The lifelong human imperative to communicate is so strong that people talk not only to other people but also to their pets, their plants and their computers. Straightforward as that may sound, communication involves several coordinated processes. The speaker puts ideas into words, the listener extracts ideas from words and, importantly, both rely on context to narrow down the possible meanings of ambiguous language. All of these processes are challenging for machines.
“Human communication feels so natural that we don’t notice how much mental work it requires,” said Paul Cohen, DARPA program manager. “But try to communicate while you’re doing something else –the high accident rate among people who text while driving says it all– and you’ll quickly realize how demanding it is.”
DARPA launched Communicating with Computers (CwC) program in 2015 with aim to develop technology to turn computers into good communicators. The Communicating with Computers (CwC) program aims to enable symmetric communication between people and computers in which machines are not merely receivers of instructions but collaborators, able to harness a full range of natural modes including language, gesture and facial or other expressions.
CwC program is a basic research effort to explore how to facilitate faster, more seamless and intuitive communication between people and computers—including how computers endowed with visual or other sensory systems might learn to take better advantage of the myriad ways in which humans use contextual knowledge (gestures and facial expressions or other syntactical clues, for example) to enrich communication.
“Because humans and machines have different abilities, collaborations between them might be very productive. In the intelligence-gathering domain, for example, machines’ superior ability to collect and store information and humans’ superior ability to develop interpretive narratives from such information would find greater synergy if the people and the machines could communicate better.
If successful, CwC could advance a number of application areas, most notably robotics and semi-autonomous systems. For example, CwC could allow operators to describe missions and give direction, before and during operations, using natural language.
Conversely, when CwC-enabled robots or semi-autonomous systems encounter unexpected situations that require additional inputs from operators they would be capable of requesting assistance in natural language. Such natural language-based interactions would be far more efficient and flexible than programming or the rigidly preconfigured interfaces currently in use.

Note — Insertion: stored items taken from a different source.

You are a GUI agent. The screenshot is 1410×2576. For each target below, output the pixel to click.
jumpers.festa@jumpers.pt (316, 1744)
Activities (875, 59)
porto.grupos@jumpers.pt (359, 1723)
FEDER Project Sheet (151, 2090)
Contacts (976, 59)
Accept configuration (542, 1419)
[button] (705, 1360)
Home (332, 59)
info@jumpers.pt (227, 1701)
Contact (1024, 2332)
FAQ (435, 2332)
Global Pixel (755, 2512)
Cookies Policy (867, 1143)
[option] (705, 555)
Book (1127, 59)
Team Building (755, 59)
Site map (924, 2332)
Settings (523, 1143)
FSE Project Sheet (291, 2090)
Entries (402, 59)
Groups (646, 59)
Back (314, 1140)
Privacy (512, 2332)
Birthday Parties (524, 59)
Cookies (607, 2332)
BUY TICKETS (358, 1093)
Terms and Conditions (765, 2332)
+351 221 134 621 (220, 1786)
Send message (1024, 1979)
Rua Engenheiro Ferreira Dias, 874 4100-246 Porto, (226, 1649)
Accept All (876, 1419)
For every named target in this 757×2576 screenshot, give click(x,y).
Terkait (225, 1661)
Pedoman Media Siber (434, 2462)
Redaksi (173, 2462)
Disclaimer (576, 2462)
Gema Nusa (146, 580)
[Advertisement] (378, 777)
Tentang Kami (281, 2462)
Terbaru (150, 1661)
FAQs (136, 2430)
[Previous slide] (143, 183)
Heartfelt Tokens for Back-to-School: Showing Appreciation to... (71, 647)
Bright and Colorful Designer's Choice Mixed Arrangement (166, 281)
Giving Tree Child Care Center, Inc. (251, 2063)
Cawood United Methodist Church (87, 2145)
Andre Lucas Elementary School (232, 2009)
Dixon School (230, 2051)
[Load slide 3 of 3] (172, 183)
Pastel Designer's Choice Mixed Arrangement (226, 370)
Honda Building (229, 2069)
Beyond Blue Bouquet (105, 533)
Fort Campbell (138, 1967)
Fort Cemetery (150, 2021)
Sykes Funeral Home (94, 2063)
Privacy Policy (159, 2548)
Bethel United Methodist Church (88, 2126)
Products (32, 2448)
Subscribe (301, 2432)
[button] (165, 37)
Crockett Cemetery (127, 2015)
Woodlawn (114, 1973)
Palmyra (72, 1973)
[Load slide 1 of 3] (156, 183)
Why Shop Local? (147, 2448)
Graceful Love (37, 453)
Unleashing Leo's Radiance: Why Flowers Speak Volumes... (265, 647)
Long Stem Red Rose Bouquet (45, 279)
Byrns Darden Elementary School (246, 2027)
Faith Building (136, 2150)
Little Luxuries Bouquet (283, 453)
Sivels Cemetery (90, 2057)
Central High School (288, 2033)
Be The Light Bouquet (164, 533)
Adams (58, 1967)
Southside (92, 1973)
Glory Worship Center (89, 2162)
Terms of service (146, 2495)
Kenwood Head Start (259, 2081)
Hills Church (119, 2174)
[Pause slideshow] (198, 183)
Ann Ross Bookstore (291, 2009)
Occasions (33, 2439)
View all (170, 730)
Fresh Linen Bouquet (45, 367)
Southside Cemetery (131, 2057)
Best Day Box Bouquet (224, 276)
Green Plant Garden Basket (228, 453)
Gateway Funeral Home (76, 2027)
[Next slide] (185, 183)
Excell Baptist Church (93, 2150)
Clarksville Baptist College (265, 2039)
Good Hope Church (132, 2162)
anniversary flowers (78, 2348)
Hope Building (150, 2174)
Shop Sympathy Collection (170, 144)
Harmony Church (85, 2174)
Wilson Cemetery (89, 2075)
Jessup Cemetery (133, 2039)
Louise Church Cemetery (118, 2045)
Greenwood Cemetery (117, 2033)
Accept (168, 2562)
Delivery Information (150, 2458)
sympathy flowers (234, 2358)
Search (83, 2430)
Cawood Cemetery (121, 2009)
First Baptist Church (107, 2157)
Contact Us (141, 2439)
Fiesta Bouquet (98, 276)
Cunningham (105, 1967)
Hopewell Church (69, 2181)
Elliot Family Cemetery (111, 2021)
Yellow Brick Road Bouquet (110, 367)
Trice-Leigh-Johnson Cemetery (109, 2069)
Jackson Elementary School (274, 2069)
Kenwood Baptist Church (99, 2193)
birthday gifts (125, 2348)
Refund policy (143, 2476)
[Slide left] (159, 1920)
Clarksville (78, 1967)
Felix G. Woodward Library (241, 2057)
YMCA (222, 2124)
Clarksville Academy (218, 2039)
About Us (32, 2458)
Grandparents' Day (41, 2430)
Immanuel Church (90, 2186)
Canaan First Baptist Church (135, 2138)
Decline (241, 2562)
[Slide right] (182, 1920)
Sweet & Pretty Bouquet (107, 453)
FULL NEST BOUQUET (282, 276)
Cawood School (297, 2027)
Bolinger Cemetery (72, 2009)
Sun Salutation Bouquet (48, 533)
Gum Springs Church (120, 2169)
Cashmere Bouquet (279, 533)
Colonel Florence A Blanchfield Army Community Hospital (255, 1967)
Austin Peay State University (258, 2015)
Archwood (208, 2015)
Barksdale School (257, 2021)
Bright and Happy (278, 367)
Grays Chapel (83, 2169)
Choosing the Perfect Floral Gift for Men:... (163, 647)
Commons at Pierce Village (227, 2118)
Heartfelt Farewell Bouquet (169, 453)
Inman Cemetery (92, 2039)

With a goal of revolutionizing everyday interactions between humans and computers, Colorado State University researchers are developing new technologies for making computers recognize not just traditional commands but also non-verbal ones, including gestures, body language and facial expressions, CSU said. The CSU project, “Communication Through Gestures, Expression and Shared Perception,” is led by Bruce Draper, computer science professor, and funded by a $2.1 million grant from the U.S. Defense Advanced Research Projects Agency (DARPA).